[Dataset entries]
• • • • •

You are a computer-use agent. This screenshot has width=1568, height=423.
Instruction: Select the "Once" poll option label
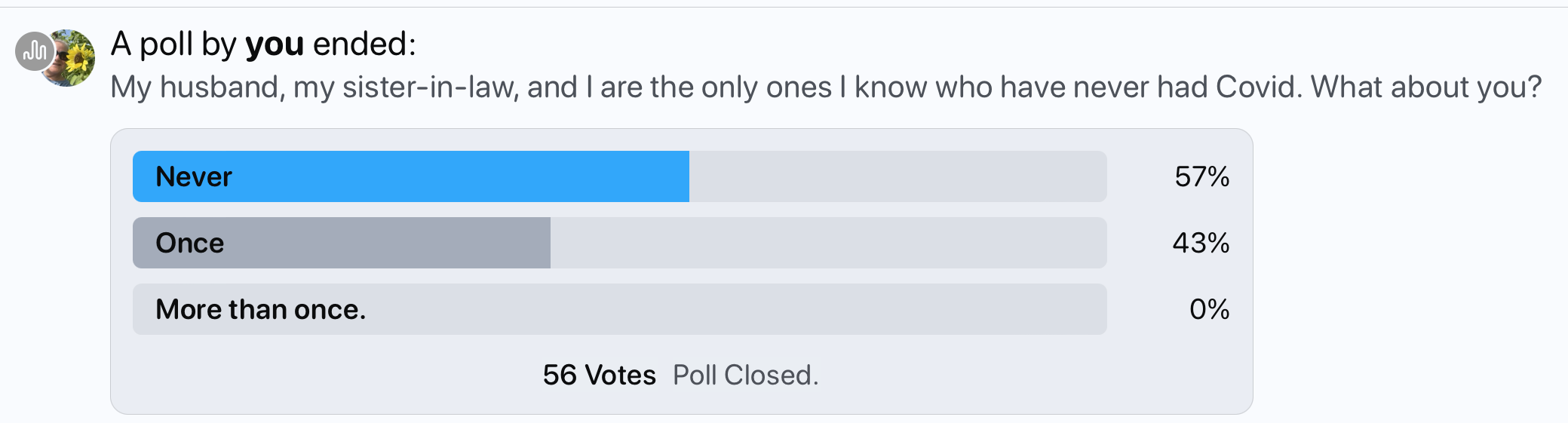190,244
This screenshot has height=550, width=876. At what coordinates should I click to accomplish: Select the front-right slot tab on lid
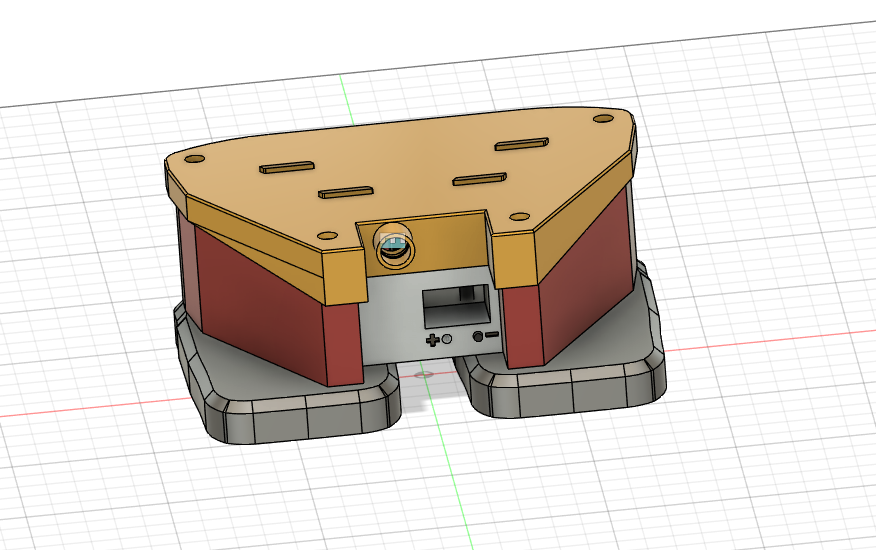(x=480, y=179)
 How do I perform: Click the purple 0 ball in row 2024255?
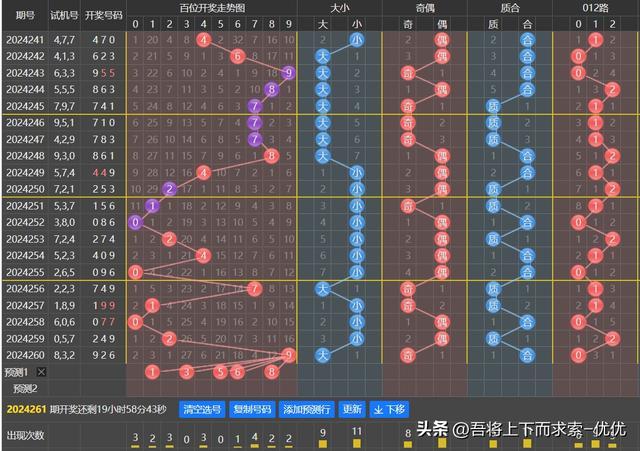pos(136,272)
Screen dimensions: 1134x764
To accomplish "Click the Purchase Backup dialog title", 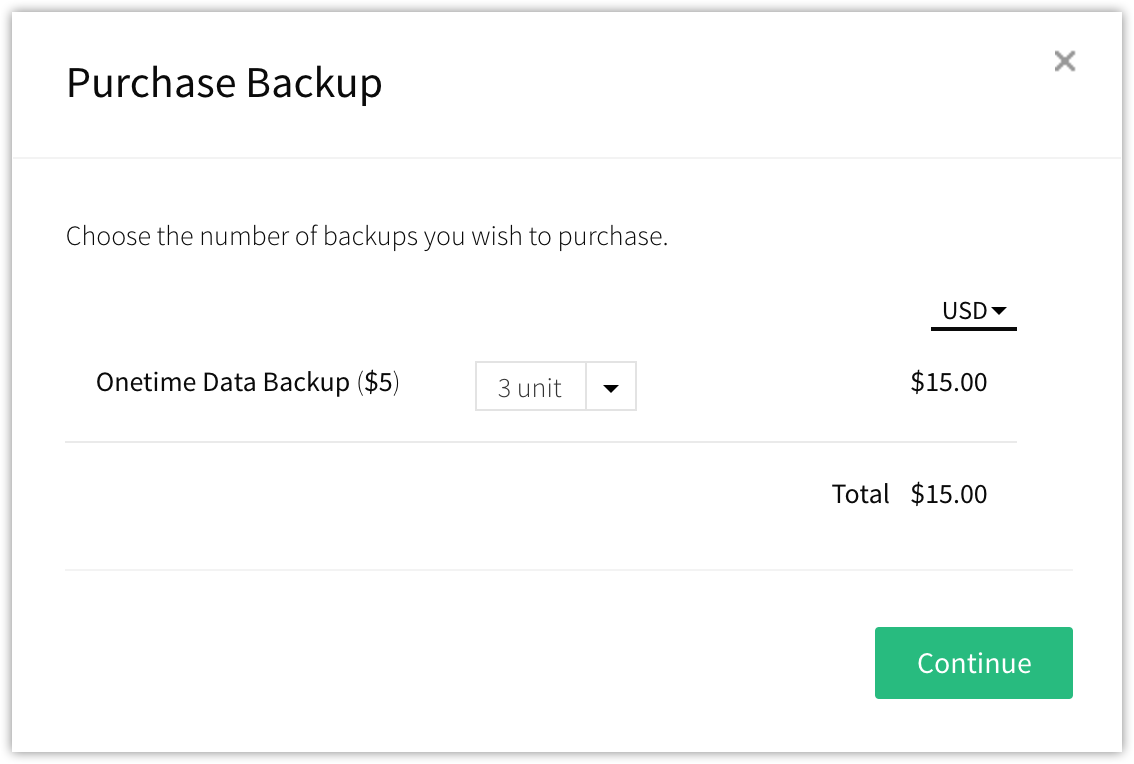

• • • • •

Brief: Please print every record exactly, leaving out the pictures.

Written answer:
You are a computer-use agent. This screenshot has width=1568, height=423.
Instruction: Select the "Once" poll option label
190,244
This screenshot has height=550, width=876. At what coordinates should I click to accomplish: Select the front-right slot tab on lid
(x=480, y=179)
 How do I perform: Click the purple 0 ball in row 2024255?
pos(136,272)
Screen dimensions: 1134x764
To accomplish "Click the Purchase Backup dialog title", 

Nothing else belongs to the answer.